Background
Embryonic stem (ES) cells were first derived from the blastocysts of mice in 1981 [1,2] and humans in 1998 [3]. ES cells have two important properties: theability to maintain pluripotency, which is the ability to differentiate into a wide variety of cells, and rapid proliferation. These characteristics make mouse ES cells an essential component of gene targeting technology. These qualitiesalso make human ES cells attractive sources for cell transplantation therapy to treat various diseases, including spinal cord injuries and juvenile diabetes. The molecular mechanisms underlying the pluripotency and rapid proliferation of ES cells are currently a major focus of the field of stem cell biology [4-6].
To identify molecules essential in ES cells for these properties, several groups have utilized transcriptome analyses to identify genes specifically expressed in ES cells and early embryos. These analyses, including DNA microarray analyses [7] and expressed sequence tag analyses [8-12], identified several common transcripts, including ESG1 that was also designated dppa5 or ECAT2.
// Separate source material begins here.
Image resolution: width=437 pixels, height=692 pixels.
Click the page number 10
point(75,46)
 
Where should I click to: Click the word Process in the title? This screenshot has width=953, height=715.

ESG1 was originally identified as a transcript Ph34 that was down-regulated by retinoic acid in embryonic carcinoma cells [13]. The expression of this gene was confined in mice to early embryos and germ cells [14]. It is also expressed in pluripotent cells, including ES cells, embryonic germ cells, and multipotent germline stem cells [15]. ESG1 encodes a polypeptide of 118 amino acids that contains a single KH domain, which is an RNA-binding domain [16]. It remains unclear, however, if ESG1 functions as an RNA-binding protein or the roles it plays in ES cells and mice.
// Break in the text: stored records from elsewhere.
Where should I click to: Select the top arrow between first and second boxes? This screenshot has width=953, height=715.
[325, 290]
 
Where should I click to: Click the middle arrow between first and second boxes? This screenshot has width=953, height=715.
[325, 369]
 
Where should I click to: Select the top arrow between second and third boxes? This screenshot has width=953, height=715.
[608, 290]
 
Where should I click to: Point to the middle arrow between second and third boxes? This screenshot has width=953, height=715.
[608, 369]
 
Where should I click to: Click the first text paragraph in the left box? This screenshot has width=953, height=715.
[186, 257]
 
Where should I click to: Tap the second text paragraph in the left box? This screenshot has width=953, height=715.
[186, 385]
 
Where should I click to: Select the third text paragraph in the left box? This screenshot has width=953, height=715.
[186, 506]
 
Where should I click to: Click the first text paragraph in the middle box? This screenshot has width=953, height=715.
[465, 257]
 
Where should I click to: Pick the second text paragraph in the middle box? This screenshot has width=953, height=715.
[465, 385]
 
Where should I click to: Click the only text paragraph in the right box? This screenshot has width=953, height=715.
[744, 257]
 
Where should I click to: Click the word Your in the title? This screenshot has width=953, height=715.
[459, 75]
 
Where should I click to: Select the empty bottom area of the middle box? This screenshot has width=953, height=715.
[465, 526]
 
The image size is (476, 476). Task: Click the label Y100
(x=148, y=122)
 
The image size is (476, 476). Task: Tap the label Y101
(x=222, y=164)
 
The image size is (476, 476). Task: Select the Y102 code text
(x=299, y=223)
Previous genomic library screening by identified genomic clones containing the mouse ESG1 gene and seven pseudogenes [17]. Two of these pseudogenes exhibit a similar exon-intron structure as the ESG1 gene, indicating their generation by gene duplication. The five remaining pseudogenes did not contain any introns, indicating that these were generated by retrotransposition of ESG1 transcripts. The chromosomal localizations of the mouse ESG1 gene and pseudogenes, however, have not been reported.
In this study, we determined the structure of the mouse gene encoding this protein and related pseudogenes. We also performed gene targeting to determine the physiological function of ESG1.